High-frequency expansions for time-periodic Lindblad generators

TL;DR

This paper develops a method to derive a proper Floquet Lindbladian for periodically driven open quantum systems using high-frequency expansions in a rotating frame, capturing the transition from Markovian to non-Markovian dynamics.

Contribution

It introduces a rotating frame approach to accurately obtain Floquet Lindbladians, addressing limitations of previous high-frequency expansion methods for open quantum systems.

Findings

Proper Floquet Lindbladian can be obtained in a rotating frame.

Transition from Markovian to non-Markovian dynamics explained.

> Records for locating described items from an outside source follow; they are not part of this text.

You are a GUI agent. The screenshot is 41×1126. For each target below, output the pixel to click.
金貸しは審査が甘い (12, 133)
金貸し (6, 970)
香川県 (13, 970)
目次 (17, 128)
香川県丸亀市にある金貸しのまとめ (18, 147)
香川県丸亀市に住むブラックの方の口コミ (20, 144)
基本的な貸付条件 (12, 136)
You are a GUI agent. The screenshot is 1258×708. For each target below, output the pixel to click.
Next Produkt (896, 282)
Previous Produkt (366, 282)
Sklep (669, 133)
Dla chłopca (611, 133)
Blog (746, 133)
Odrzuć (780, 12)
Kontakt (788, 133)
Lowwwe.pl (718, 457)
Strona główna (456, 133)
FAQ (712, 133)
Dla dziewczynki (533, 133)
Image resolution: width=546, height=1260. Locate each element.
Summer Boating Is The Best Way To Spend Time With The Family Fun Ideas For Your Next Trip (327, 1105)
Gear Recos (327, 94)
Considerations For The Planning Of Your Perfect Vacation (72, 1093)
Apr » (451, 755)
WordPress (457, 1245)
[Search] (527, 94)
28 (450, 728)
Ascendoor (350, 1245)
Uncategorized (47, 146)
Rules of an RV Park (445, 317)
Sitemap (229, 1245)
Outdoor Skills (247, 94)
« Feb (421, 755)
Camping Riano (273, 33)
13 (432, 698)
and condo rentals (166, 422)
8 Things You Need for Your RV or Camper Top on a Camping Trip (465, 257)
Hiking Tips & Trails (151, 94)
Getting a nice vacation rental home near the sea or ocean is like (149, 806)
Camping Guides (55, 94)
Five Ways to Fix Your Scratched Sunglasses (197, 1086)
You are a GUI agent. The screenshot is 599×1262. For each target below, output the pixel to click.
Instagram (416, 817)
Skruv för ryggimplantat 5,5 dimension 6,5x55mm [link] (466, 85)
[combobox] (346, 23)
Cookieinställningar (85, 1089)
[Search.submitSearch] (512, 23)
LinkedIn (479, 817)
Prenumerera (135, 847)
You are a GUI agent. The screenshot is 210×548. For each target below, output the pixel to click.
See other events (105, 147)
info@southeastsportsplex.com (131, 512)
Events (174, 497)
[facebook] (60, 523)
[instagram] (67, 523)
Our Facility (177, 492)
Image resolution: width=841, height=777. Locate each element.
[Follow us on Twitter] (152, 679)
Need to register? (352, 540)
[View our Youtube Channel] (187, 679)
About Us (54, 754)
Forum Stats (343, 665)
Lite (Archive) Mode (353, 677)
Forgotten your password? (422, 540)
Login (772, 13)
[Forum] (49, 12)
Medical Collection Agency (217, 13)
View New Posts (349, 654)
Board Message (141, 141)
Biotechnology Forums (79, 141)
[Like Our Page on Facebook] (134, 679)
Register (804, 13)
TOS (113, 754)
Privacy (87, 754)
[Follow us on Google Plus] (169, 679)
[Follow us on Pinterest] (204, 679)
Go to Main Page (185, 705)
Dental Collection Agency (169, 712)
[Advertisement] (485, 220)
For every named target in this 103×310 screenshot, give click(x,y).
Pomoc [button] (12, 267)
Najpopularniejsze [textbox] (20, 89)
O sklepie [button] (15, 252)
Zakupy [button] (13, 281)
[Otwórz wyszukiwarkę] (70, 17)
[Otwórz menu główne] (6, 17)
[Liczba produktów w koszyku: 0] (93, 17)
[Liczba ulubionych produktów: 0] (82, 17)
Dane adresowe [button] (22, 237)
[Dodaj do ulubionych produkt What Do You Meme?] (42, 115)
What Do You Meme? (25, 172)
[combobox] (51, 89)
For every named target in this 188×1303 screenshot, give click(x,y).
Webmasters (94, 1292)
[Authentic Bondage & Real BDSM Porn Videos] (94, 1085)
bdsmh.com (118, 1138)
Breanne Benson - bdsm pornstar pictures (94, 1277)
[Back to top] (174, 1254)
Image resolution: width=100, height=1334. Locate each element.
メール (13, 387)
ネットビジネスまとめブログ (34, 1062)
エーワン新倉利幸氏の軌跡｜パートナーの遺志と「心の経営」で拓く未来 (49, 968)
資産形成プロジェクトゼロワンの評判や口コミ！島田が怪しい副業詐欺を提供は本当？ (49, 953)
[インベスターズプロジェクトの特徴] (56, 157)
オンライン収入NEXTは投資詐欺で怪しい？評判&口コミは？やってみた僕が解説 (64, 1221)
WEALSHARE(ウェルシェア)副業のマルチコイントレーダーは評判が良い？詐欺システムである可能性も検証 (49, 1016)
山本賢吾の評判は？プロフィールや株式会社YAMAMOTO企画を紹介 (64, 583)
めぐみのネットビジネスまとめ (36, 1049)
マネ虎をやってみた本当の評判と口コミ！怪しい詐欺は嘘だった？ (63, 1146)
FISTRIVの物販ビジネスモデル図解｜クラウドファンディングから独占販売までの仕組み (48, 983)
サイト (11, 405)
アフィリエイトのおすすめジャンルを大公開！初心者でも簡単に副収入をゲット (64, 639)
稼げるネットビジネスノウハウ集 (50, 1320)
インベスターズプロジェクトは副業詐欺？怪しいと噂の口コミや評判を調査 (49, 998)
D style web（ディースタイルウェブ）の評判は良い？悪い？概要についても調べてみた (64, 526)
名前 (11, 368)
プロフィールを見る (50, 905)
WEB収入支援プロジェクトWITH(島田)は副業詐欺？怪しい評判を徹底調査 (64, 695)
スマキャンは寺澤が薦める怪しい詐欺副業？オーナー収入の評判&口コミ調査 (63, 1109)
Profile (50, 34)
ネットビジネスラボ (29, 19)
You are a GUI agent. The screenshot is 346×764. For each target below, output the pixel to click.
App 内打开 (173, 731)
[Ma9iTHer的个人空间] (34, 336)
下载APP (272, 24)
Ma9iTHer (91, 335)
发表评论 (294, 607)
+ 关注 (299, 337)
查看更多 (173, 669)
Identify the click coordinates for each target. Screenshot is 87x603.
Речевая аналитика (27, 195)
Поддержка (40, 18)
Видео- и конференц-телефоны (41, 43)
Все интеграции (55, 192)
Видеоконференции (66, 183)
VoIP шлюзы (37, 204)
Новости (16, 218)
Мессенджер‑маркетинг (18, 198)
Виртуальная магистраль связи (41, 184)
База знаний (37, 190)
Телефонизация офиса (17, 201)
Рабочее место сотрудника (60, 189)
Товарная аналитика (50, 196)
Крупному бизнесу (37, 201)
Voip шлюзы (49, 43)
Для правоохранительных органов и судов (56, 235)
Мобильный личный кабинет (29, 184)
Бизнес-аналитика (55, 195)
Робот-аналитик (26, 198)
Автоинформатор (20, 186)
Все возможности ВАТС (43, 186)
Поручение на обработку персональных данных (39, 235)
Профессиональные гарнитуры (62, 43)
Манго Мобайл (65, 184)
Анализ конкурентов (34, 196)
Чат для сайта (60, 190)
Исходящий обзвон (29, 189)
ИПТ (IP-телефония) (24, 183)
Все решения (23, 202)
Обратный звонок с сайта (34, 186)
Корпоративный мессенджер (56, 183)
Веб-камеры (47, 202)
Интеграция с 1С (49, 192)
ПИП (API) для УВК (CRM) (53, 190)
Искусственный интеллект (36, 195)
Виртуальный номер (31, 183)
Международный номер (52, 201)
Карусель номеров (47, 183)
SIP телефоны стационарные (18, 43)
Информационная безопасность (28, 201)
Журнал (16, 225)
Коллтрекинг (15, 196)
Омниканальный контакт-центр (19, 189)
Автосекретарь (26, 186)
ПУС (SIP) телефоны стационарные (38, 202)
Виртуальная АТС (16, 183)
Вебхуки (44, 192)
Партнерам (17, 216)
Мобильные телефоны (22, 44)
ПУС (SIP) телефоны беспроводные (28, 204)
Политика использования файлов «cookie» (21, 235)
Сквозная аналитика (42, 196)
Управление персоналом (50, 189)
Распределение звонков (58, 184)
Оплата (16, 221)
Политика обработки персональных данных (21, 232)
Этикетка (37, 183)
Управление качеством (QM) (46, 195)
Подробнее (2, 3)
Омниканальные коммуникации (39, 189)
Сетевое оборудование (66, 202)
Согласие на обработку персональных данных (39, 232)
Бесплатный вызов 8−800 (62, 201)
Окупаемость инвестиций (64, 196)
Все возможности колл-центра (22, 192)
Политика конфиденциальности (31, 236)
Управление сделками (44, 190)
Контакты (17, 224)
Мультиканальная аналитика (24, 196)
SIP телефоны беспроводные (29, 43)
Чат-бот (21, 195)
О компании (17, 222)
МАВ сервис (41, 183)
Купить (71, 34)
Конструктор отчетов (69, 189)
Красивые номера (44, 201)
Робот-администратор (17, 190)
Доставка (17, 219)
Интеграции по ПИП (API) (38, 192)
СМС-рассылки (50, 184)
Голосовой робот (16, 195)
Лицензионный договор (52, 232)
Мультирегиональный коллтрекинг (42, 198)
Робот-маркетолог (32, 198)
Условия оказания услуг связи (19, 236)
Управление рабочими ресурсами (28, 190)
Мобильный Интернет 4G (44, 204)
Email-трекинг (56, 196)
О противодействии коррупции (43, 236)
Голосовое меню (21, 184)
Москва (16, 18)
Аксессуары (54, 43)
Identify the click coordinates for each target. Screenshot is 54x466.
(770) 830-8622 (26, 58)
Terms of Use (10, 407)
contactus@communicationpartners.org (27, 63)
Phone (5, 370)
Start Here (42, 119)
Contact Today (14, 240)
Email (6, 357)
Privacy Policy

Non-Markovianity linked to system micromotion.

Abstract

Floquet engineering of isolated systems is often based on the concept of the effective time-independent Floquet Hamiltonian, which describes the stroboscopic evolution of a periodically driven quantum system in steps of the driving period and which is routinely obtained analytically using high-frequency expansions. The generalization of these concepts to open quantum systems described by a Markovian master equation of Lindblad type turns out to be non-trivial: On the one hand, already for a two-level system two different phases can be distinguished, where the effective time-independent Floquet generator (describing the stroboscopic evolution) is either again Markovian and of Lindblad type or not. On the other hand, even though in the high-frequency regime a Lindbladian Floquet generator (Floquet Linbladian) is numerically found to exist, this behaviour is, curiously, not correctly reproduced within analytical high-frequency expansions. Here, we demonstrate that a proper Floquet Lindbladian can still be obtained from a high-frequency expansion, when treating the problem in a suitably chosen rotating frame. Within this approach, we can then also describe the transition to a phase at lower driving frequencies, where no Floquet Lindbladian exists, and show that the emerging non-Markovianity of the Floquet generator can entirely be attributed to the micromotion of the open driven system.